Logan was born April 1st (his due date) at 6:59 am, weighing 8 lbs, 4 oz and measuring 19 1/2" long
Quick summary - Skipped early labor and went straight to active labor, 10 hours long, med free, went from 1 cm dilated and fully effaced to 10 cm and ready to push in 2 hours, and Logan was born after 10 minutes of pushing.
Two weeks prior - I had been losing chunks of mucus plug, and my BH were getting stronger and more frequent.
3 days prior - I lost two big chunks of mucus plug, I started feeling like the BH's never stopped, and I had an increasing menstrual crampy feeling and crotch pain. I felt like labor could start at any moment, but nothing ever progressed.
March 31st - I'll never know if these contributed to labor beginning, but I went for a massage that included pressure points and a chiropractor adjustment (read somewhere that it helps baby move further down the birth canal). I went for my 40 week OB appointment, and the doctor told me that Logan needed to move down further. I was disheartened, but my sister pointed out that a baby can drop and be born within hours. Was she ever right!!
9 pm - Active labor contractions began. At first, I felt them just in my belly, but as time went on, they wrapped around to my back. I kept reading and rereading my pregnancy book and the handouts I had because I couldn't figure out why, if I was supposed to start with early labor and that was what it was, my contractions already felt like how active labor contractions were described - a charley horse in your uterus. Timing them was a joke - they were too long and too close together. It was all so confusing and frustrating, so I gave up trying to figure out what was going on or timing, and just focused on working with my body.
I insisted that J go to bed, so I labored by myself for 6 hours. I did a lot of visualization, imagining my body opening like a flower (read that somewhere, as corny as it sounds it helped!) and picturing Logan's face, trying to remember that he was the reward for this. I took a few hot showers and focused on breathing.
3 am - I felt like the pain was making it too hard to concentrate on my own anymore. I woke J up to help, and he didn't really understand how serious the situation was, because he told me to come to bed and he would rub my back

At that point, I decided that I needed to know what was going on, so I told him that we were going to the hospital. While he got ready to go, I finished packing our hospital bag.
3:15 am - On the way to the hospital, we started timing my contractions again, and realized that they were 3 minutes apart and 1 minute long. When we arrived, I was placed in an assessment room, and they told me that I had to be monitored for 20 minutes. It hurt so bad to lie still.
Finally I was checked, and the nurse told me that I was fully effaced, but only 1 cm dilated. She said that the effacement needed to happen first, so it was a good thing, but hearing 1 cm for contractions so close together was disappointing. She told me that I needed to be 3 cm in order to be admitted. I had two options - walk the halls for an hour, or go home with pain meds. We chose to walk the halls. Thank goodness we did, because if we had chosen to go home, we probably wouldn't have made it back to L&D in time.

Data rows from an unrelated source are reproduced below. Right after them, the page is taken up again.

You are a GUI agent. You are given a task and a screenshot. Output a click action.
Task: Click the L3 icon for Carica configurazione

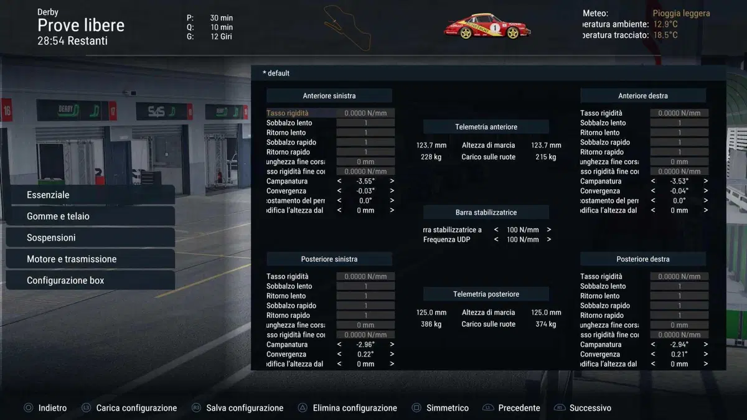[x=86, y=408]
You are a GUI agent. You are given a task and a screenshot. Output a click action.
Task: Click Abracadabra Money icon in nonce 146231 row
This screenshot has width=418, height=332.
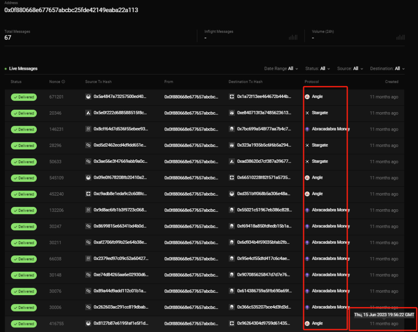tap(307, 129)
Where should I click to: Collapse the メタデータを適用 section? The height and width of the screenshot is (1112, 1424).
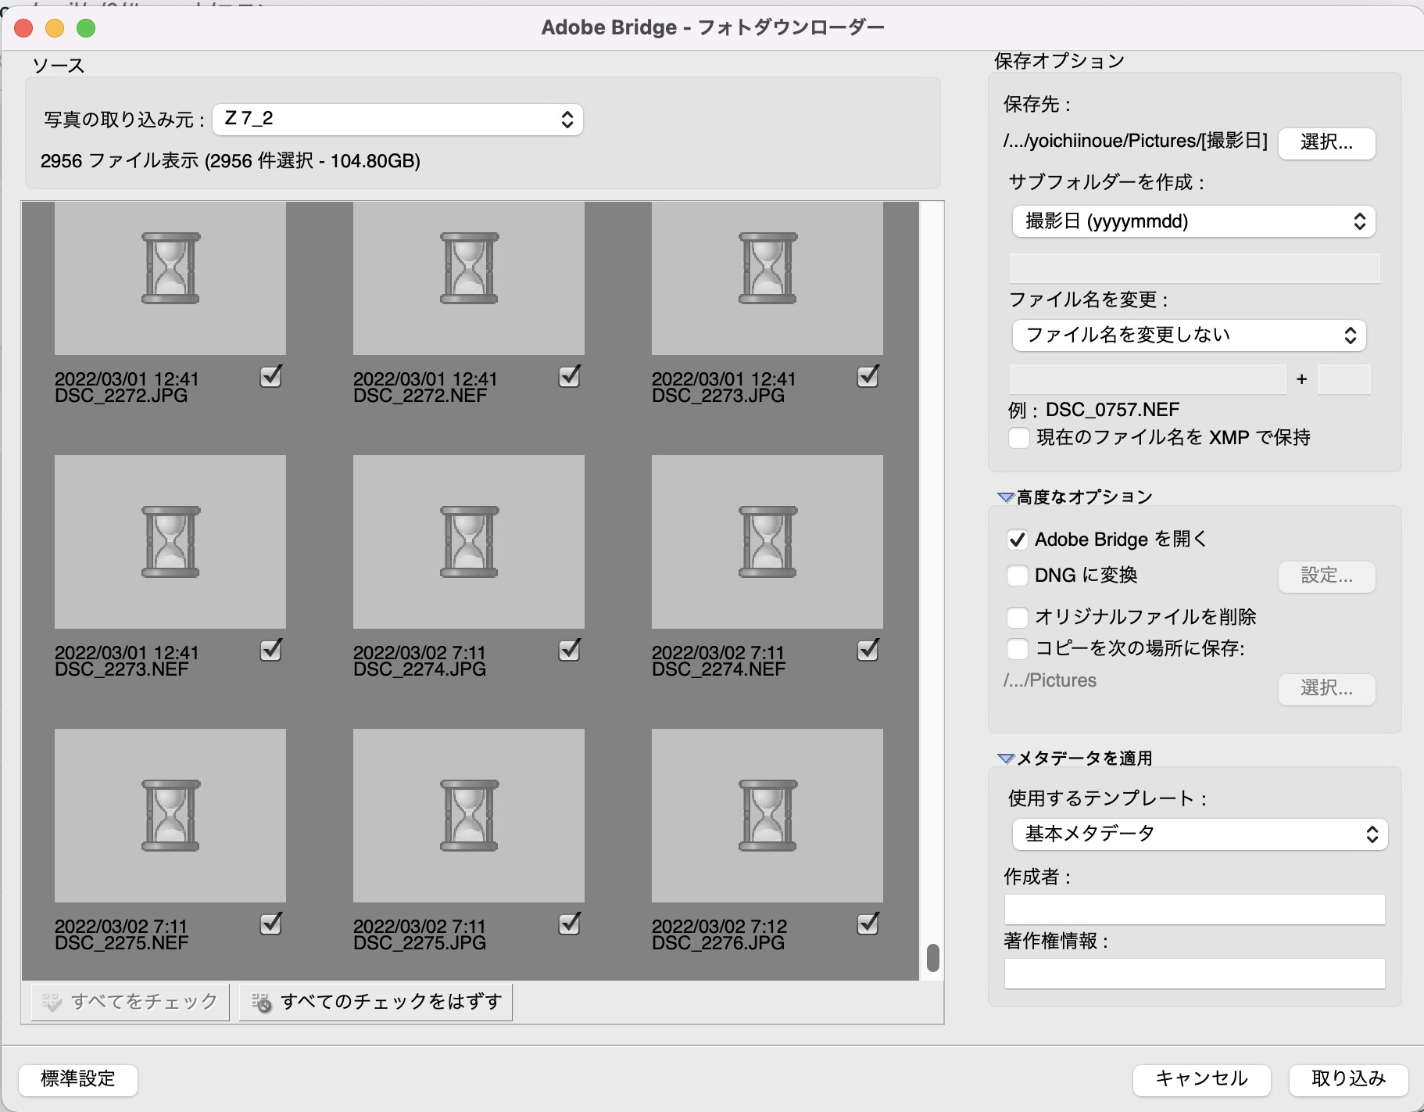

5:20 am - The nurse checked me again, and I was 3 cm dilated, so they started the process of admitting me. My OB came to see me, and told me that I would probably need an hour for each cm from here, and then 2 hours for pushing. I could have killed him.
There were no rooms available, so once again, we played the waiting game. As time crawled on, it felt like the contractions were piling on top of each other, and I was in so much pain that I would lose control with each one. Every time I did, it made things worse.
6:30 am - We were finally moved into my room. We had been there for about 5 minutes when I suddenly felt an overwhelming urge to push, and an instinctive knowledge that if I did, I would get relief from the pain of the contractions. It terrified me, because I had read about your body knowing when to push, but I was also afraid that I would start pushing too soon and tear. I paged a nurse, and she said I needed to be checked. Before I could get in bed, another contraction hit, and not pushing during it was SO hard.
A nurse checked me, and announced that I was 10 cm

Things happened fast after that - they told me not to push because we had to wait for my doctor, and I managed to hold out through one contraction, but after that, I was done. My water hadn't broken, and the nurse told me that my doctor would probably have to do it. But with the next contraction, there was a pop.....my OB never made it, and Logan was delivered by nurses after 10 minutes of pushing. I had no tearing.
There definitely is a ring of fire! But as soon as Logan was born, I didn't even think about the pain anymore. J and I were bawling our heads off. He had to be taken away to be suctioned, because when babies come out fast, they don't get the mucus squeezed out of them the way babies do when they are born slower, and he also had meconium is his fluid. Waiting to hold him was so hard.
Everyone at the hospital who heard my birth story told me that with the second baby, I had better get to the hospital as soon as I feel the first twinge
I think my biggest obstacle to achieving my med free birth was that I had a really hard time not thinking negatively. But looking back, I am amazed by what I achieved, and I would do it again in a heartbeat.